Геопоэтика. Пунктир к теории путешествий (Сид) - страница 57

Но у Армении-то, как раз, на самом деле прежде было море! И даже два, если не три — те самые Каспийское, Чёрное, Средиземное. Незадолго до Рождения Христова завоеватель Тигран Великий расширил страну, добыл для неё выходы к бассейну Мирового океана — на полтысячи с лишним лет. А после распада Великой Армении долго сохранялась, под именем Киликии, её средиземноморская часть. Отсюда эта память и эта тоска, эта фантомная боль.

Мне кажется, что отсутствие реваншистских амбиций по возвращению своих давних приморских земель — разновидность аскезы, подлинного самоограничения. Полузаметное, равномерное страдание без моря, если таковое страдание действительно имеет место — формирует, воспитывает определённым образом национальный дух. Аскеза становится залогом внутренней силы. Армянин, оказавшись в диаспоре, демонстрирует зачастую если не повышенную энергию, то повышенную выживаемость и жизненную прочность. Я стал усматривать признаки этой плодотворной аскезы в разных особенностях мира маленькой армянской метрополии.

ХРАМЫ И АЛФАВИТ

Второй мой визит в Армению был связан с проектом «Литературный Ковчег». Двадцать с лишним писателей из 17 стран Евразии путешествуют полмесяца по армянской части безбрежного Армянского нагорья, ежедневно посещая новые церкви, монастыри и музеи. Я сейчас не о том, что настоящий, идеальный фестиваль должен быть максимально приближён к экспедиции, и отпускать своих участников на родину полупарализованными от зашкаливающих восторгов и информационной перегрузки, выжатыми, как лимон. Я о том, что армянское христианство в своём классическом виде демонстрирует всё ту же аскезу.
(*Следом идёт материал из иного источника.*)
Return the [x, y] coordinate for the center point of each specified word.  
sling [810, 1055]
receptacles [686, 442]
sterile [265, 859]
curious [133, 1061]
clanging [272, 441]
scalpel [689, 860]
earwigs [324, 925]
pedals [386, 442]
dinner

Эти полуторатысячелетние храмы, лишённые каких-либо украшений, с голыми каменными стенами и потолками, иногда просто вырубленные в цельной скале, олицетворяют собой беспримесную духовность, не замутнённую декоративными излишествами и роскошью. Если хотя бы метафорически верно старое детское сравнение храма со звездолётом или космопортом, то можно предположить, что золото и всё прочее утяжеляет корабль, мешает ему взлететь…

А ещё — армянский алфавит. Четверть века назад, в первой своей научной командировке, я работал месяц на побережье Абхазии, и в течении однодневной поездки в Тбилиси, за какими-то подписями и печатями, выучил грузинский алфавит. Разгадка молниеносности, возможно, в делах сердечных: про азбуку меня консультировала юная тбилисская певица Ната, которую необходимо было сразить своими якобы уникальными способностями. Подобных лингвистических блицкригов больше не повторялось, во всяком случае алфавит армянский мне так до сих пор и не дался.